De nombreux démons vont ressurgir dans la vie de Johannes lors de son parcours pour briguer le poste d’évêque de Copenhague. Du côté des deux fils, l’aîné ne parvient pas à trouver sa voie et recherche d’autres formes de spiritualité et d’engagement. Le cadet, quant à lui, paraît réussir brillamment alors qu’il ne semble jamais assez solide aux yeux de son père. Le réalisateur ne laisse pas au spectateur le temps de souffler. Dès les premiers épisodes, il est confronté de plein fouet aux turpitudes du clan Krogh, sur fond d’interrogations spirituelles et de quête de sens. Parler de religion à une société danoise largement sécularisée pourrait paraître austère. Pourtant la saga d’Adam Price a bénéficié d’un très bon accueil auprès des téléspectateurs. En filigrane, les épisodes décrivent l’Église luthérienne, une véritable institution étatique. Avec son administration locale et son approche quasi commerciale de la foi, cette entreprise doit être rentable sous peine de devoir mettre la clé sous la porte.
Des mythes et des hommes
La série s’appuie sur ce contexte politico-religieux pour bâtir la trame de l’histoire et plonger dans des réflexions plus intimes en revisitant deux mythes bibliques: Caïn et Abel, à l’image des deux fils du pasteurs, deux frères rivaux que tout semble opposer, mais surtout Abraham et Isaac.
En effet, la série s’attache à explorer les relations entre un père et ses fils. Ou plutôt comment un père fait l’erreur de n’aimer ses enfants qu’en proportion de leur réussite, tout en leur faisant porter le fardeau de son propre héritage. Johannes, le père, souhaitait consacrer sa vie à la peinture, mais son père l'a forcé à revêtir l’habit pastoral. À son tour, il pense pouvoir plier ses fils à sa volonté. Auguste et Christian regardent leur père comme une figure quasi divine, mais en arrivent à questionner son autorité, tout en remettant en cause leur rapport à la religion.
Le patriarcat en crise
Les figures principales de l’intrigue restent incontestablement les hommes de la famille Krogh, mais les femmes ne sont pas pour autant laissées-pour-compte. L’intrigue débute d’ailleurs par la défaite cinglante du père face à sa concurrente principale alors qu’il brigue le poste d’évêque de Copenhague. Cette dernière incarne la modernité dans une Église luthérienne sur le déclin, alors que Johannes, dépassé par la société actuelle, préfère camper sur ses positions conservatrices. «Le style féministe indigné, qui est à la mode en ce moment, me hérisse au plus haut point», dira-t-il même lorsque son fils Auguste loue la qualité du prêche d’une consœur. Les femmes semblent plus libres, plus fortes. Elles donnent le sentiment de conduire leur vie et même d’une certaine façon l’intrigue.
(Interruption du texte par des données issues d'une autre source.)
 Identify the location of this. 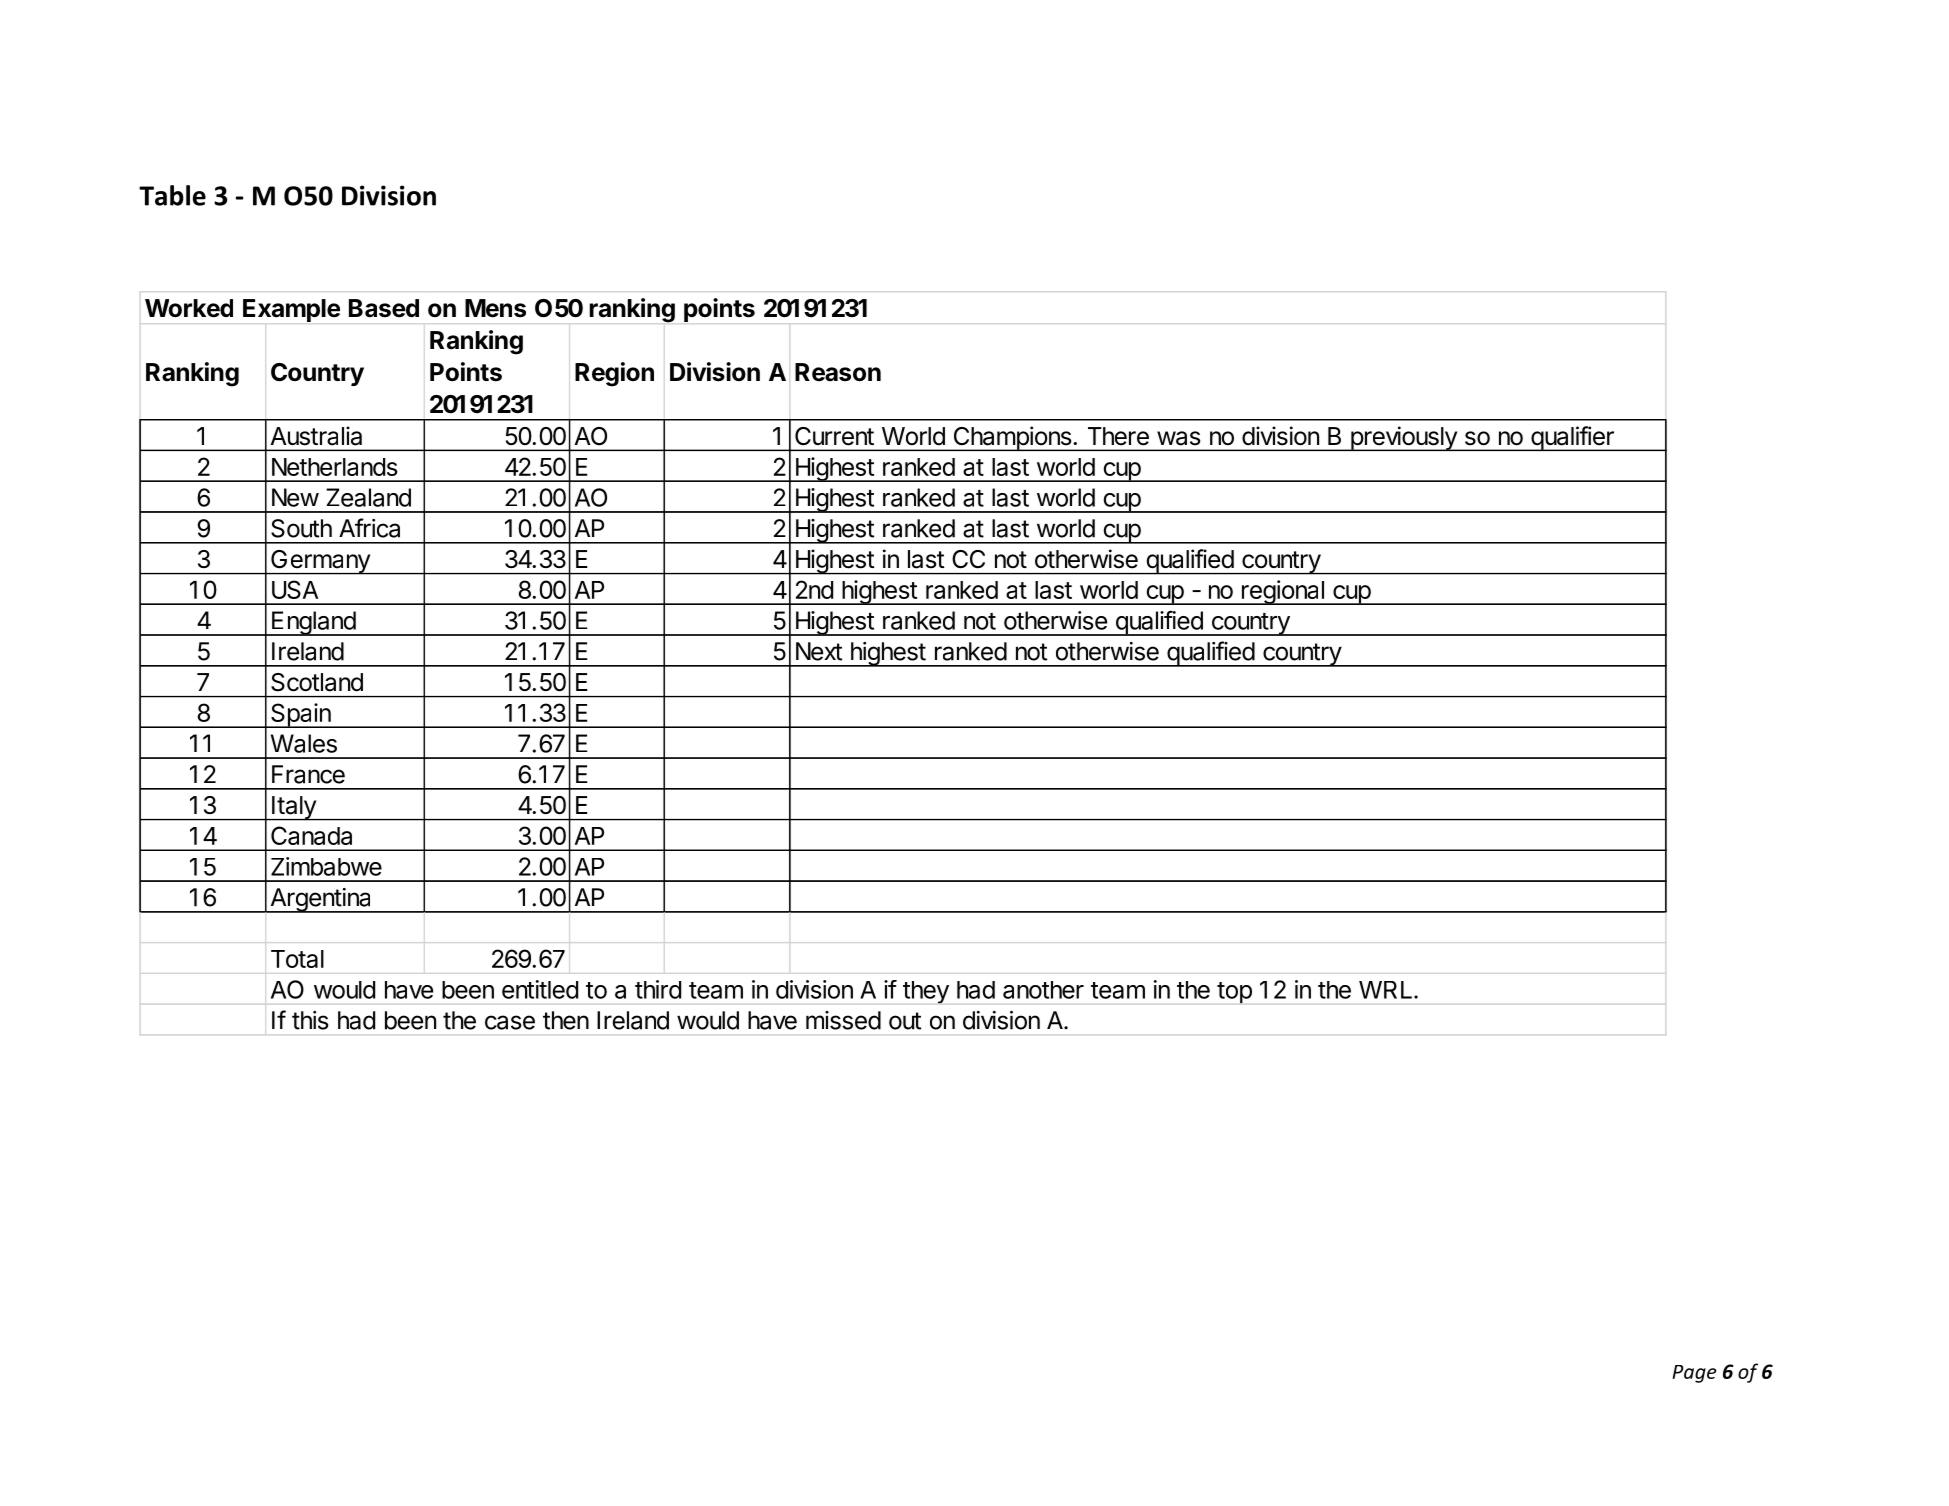
(310, 1020).
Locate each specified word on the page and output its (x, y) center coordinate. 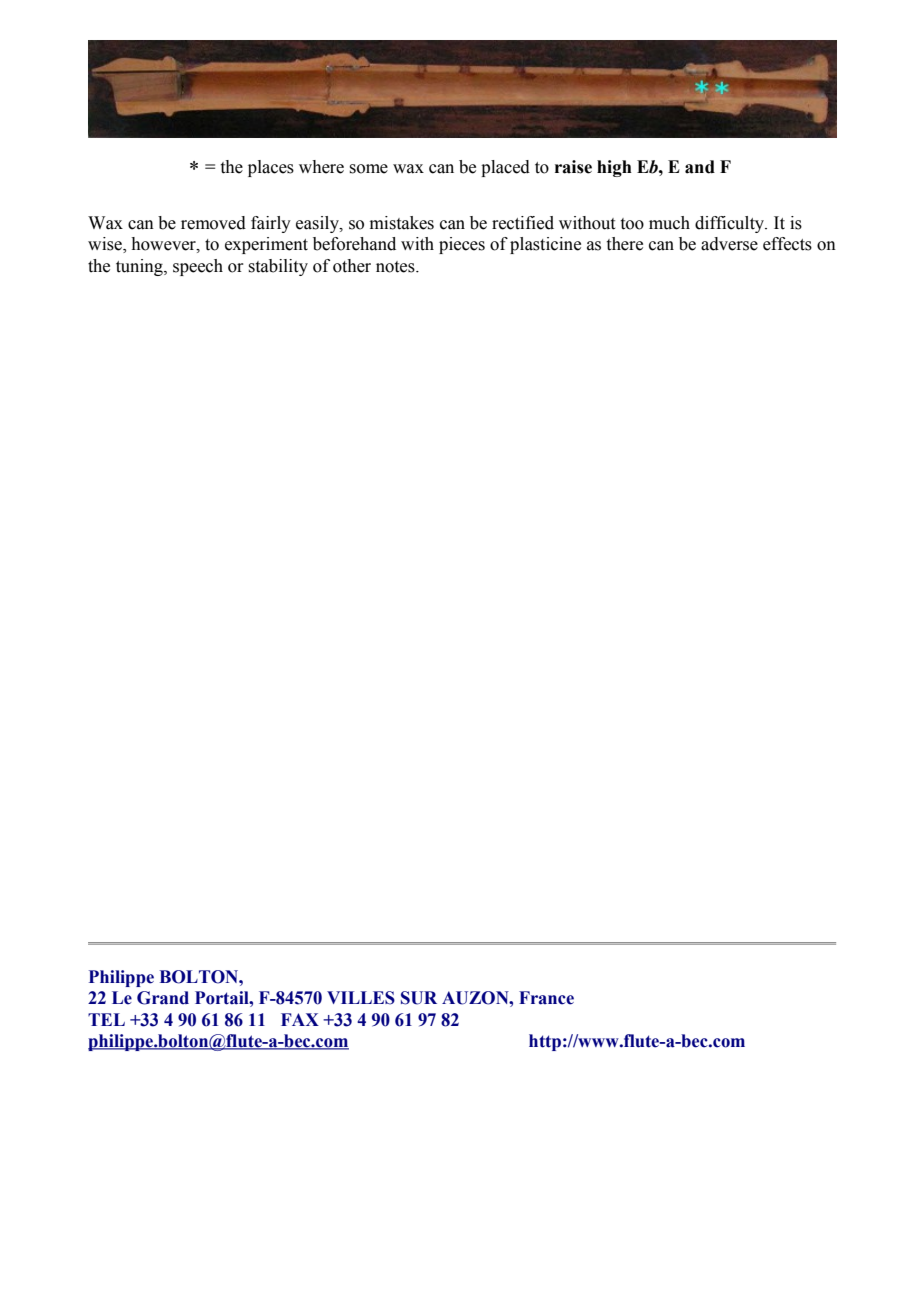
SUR (419, 998)
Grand (163, 998)
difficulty (731, 224)
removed (213, 223)
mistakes (402, 223)
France (546, 998)
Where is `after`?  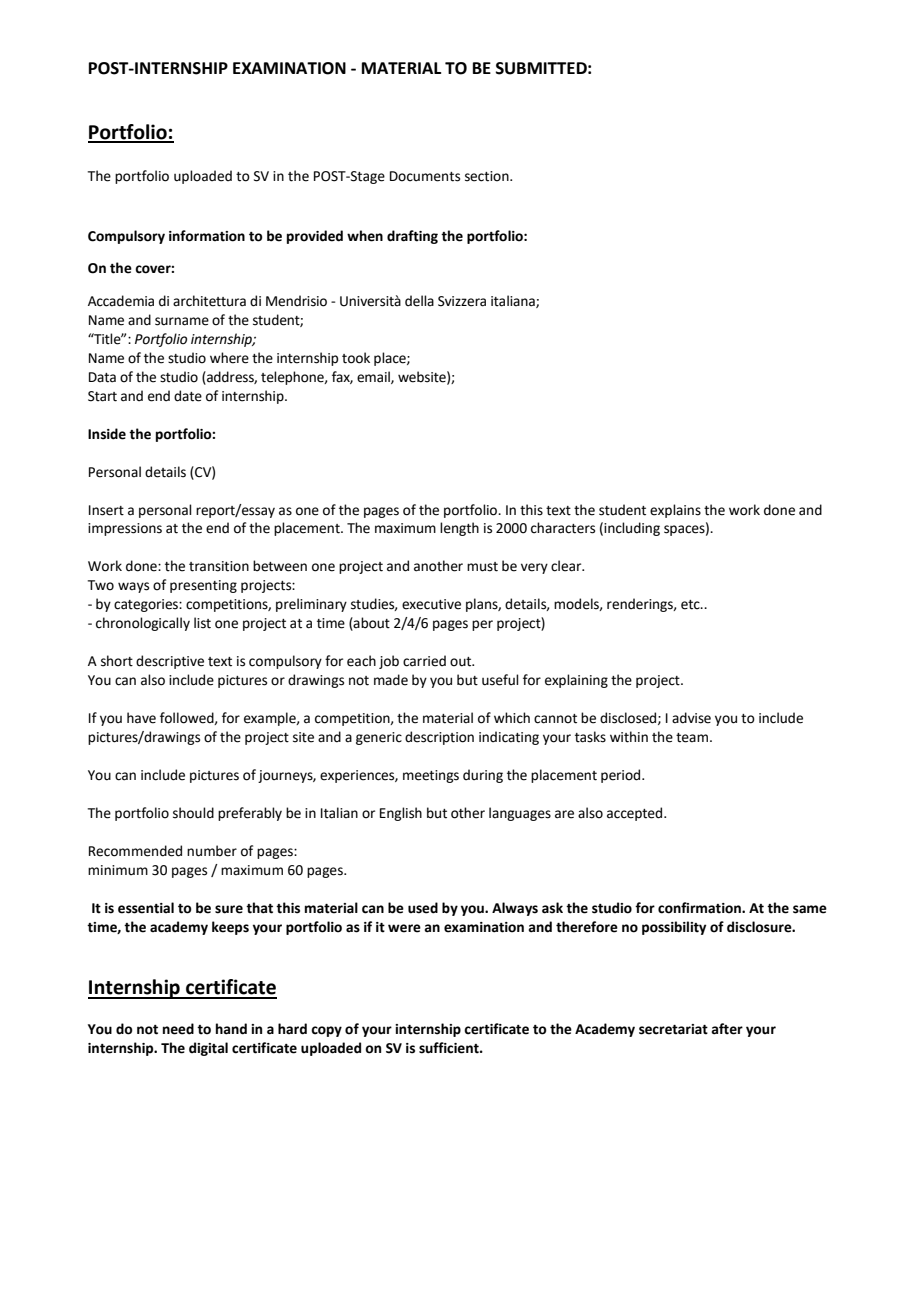 after is located at coordinates (727, 1029).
Le patriarche, quant à lui, démontrerait presque une compréhension rétrograde de la femme au regard de ses nombreuses infidélités. Une manière d’asseoir sa domination sur sa femme, qui y concède à reculons avant de réévaluer la profondeur de la relation qui la lie à son mari.
Un rapport caricatural aux autres religions
Les repères de chacun des personnages volent en éclats et le questionnement central de cette série commence peu à peu à prendre corps. Lorsque la foi est remise en question, que les doutes l’emportent et que le terrain émotionnel n’est que sables mouvants, quel dieu entend nos plaintes? Est-ce un dieu, des dieux ou le même Dieu? Auguste cherche à déterminer quel est le point d’accroche entre l’Islam et le luthéranisme, puis il est envoyé en Afghanistan en tant qu’aumônier: qui sont les gentils? Christian se cherche et se retrouve chez des moines bouddhistes au Tibet pour déceler l’origine de sa colère. En prenant soin d’aborder toutes les formes de foi, la série peut sembler caricaturale et lisse dans son abord des autres religions, mais elle montre surtout des êtres humains qui doutent, cherchent et croient. Qui en arrivent finalement à se demander si notre humanité pourra ou peut réellement remplacer Dieu.
Un voyage en dix épisodes entre foi, quête de sens et politique, à découvrir en ligne et en streaming sur ARTE, jusqu’au 29 décembre.